Research shows that grief does not necessarily run its course in a year or any other fixed period of time.  Instead, each individual and family has its own pattern of response and recovery that depends much on the nature of the death and the survivor’s own general patterns of coping with stress and loss.  Grief is more than an emotional state because it is accompanied by the body’s response to stress.  The health of the survivors can be endangered by a severe or prolonged stress reaction (Kastenbaum and Moreman, 2018).

The Tasks of Mourning

Mourning creates tasks that need to be addressed, and although this may seem overwhelming to the person in the middle of acute grief, it can, with the facilitation of a counselor, offer hope that something can be done and that there is a way through it (Worden, 2018).

TASK I: To Accept the Reality of the Loss

When someone dies, even if the death is expected, there is always a sense that it hasn’t happened.  The first task is to come full face with the reality that the person is dead, that the person is gone and will not return. 

TASK II: To Process the Pain of Grief

The German word, schmerz is appropriate to use in describing pain because its broad definition includes literal physical pain that many people experience and the emotional and behavioral pain associated with loss.  It is important to acknowledge and work through this pain or it can manifest itself through physical symptoms or some form of aberrant behavior.

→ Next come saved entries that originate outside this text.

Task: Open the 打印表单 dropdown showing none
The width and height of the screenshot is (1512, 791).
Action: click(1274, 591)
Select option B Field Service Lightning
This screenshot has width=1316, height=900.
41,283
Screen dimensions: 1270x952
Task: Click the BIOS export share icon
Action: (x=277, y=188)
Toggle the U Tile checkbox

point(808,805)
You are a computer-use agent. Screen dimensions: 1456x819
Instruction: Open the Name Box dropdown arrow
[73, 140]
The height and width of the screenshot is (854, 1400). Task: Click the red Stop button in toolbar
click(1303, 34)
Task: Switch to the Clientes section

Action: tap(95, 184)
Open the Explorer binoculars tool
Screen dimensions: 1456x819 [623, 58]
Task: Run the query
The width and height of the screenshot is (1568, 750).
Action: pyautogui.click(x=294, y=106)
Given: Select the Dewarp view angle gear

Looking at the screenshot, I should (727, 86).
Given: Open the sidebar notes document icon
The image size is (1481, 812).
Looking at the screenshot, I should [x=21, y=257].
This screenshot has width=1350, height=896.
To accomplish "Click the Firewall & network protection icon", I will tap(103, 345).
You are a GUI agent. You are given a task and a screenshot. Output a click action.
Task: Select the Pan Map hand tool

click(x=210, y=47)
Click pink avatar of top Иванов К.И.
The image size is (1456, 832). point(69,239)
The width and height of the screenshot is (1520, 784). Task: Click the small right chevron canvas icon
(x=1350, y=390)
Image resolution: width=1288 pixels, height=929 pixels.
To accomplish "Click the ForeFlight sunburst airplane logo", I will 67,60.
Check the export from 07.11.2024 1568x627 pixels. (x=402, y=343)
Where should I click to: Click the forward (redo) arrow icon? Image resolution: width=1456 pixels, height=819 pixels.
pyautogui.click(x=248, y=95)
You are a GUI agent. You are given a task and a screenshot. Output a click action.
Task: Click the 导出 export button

TASK III: To Adjust to a World Without the Deceased

There are three areas of adjustment that need to be addressed after the loss of a loved one to death.  There are external adjustments, or how the death affects one’s day to day functioning; internal adjustments, or how the death affects one’s sense of self; and spiritual adjustments, or how the death affects one’s beliefs, values, and assumptions about the world.

TASK IV: To Find a Way to Remember the Deceased While Embarking on the Rest of One’s Journey Through Life

This last task is to find a place for the deceased that will enable the mourner to memorialize the deceased but in a way that will not prevent getting on with life.